About a third of women – who exhibit “dark” personality traits – have considered a date as a source of free meal, not because of romantic interest, research has found.
The research found that 23 to 33 per cent of women in an online study said they had engaged in a “foodie call” – going on a date essentially for food to be paid for by the men.
It further found that women who scored high on the “dark triad” of personality traits (i.e., psychopathy, Machiavellianism, narcissism), as well as expressed traditional gender role beliefs, are most likely to engage in a foodie call and find it acceptable.
The research, consisting of two studies by Brian Collisson, Jennifer Howell, and Trista Harig of Azusa Pacific University and UC Merced, was published in the journal Social Psychological and Personality Science.

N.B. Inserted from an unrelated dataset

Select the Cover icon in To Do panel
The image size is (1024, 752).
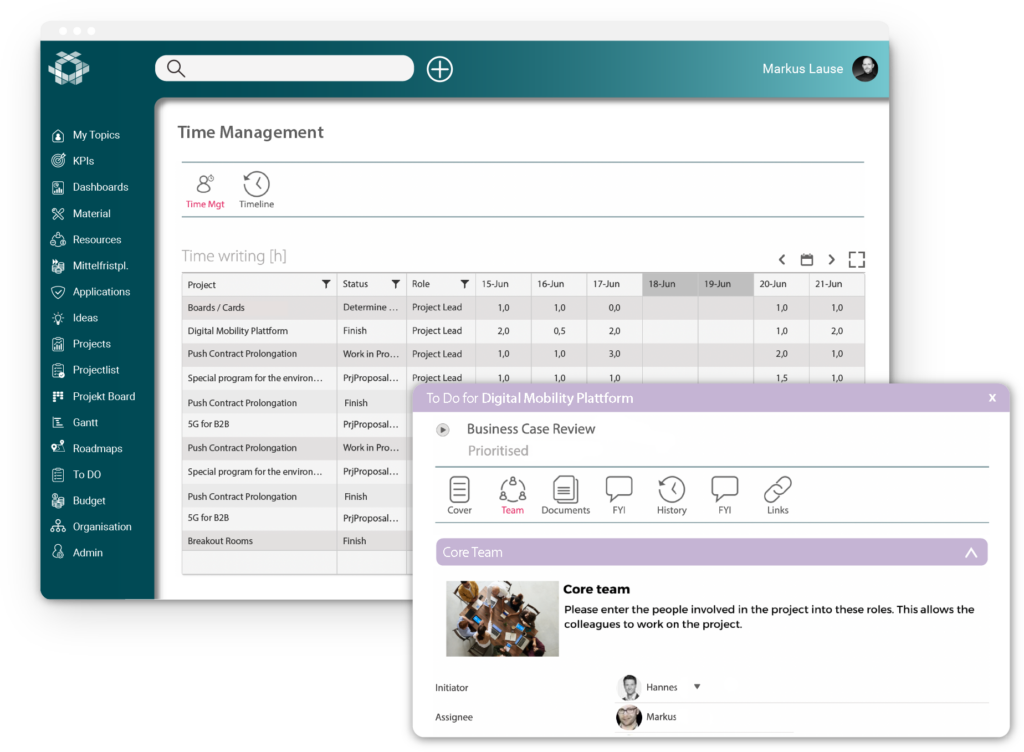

In the first study, 820 women were recruited, with 40 per cent reporting they were single, 33 per cent married, and 27 per cent saying they were in a committed relationship but not married. Out of them, 85 per cent said they were heterosexual.
The women answered a series of questions that measured their personality traits, beliefs about gender roles, and their foodie call history.
They were also asked if they thought a foodie call was socially acceptable.
About 23 per cent of women in this first group revealed they had engaged in a foodie call. Most did so occasionally or rarely. Although women who had engaged in a foodie call believed it was more acceptable, most women believed foodie calls were extremely to moderately unacceptable.
The second study analysed a similar set of questions of 357 heterosexual women and found 33 per cent had engaged in a foodie call.
However, the researcher said, “it is important to note that neither of these studies recruited (were) representative samples of women, so we cannot know if these percentages are accurate for women in general.”
For both groups, those that engaged in foodie calls scored higher in the “dark triad” personality traits.
“Several dark traits have been linked to deceptive and exploitative behaviour in romantic relationships, such as one-night stands, faking an orgasm, or sending unsolicited sexual pictures,” said Mr Collisson, one of the researchers.
The researchers also, however, note that foodie calls could occur in many types of relationships, and could be perpetrated by all genders.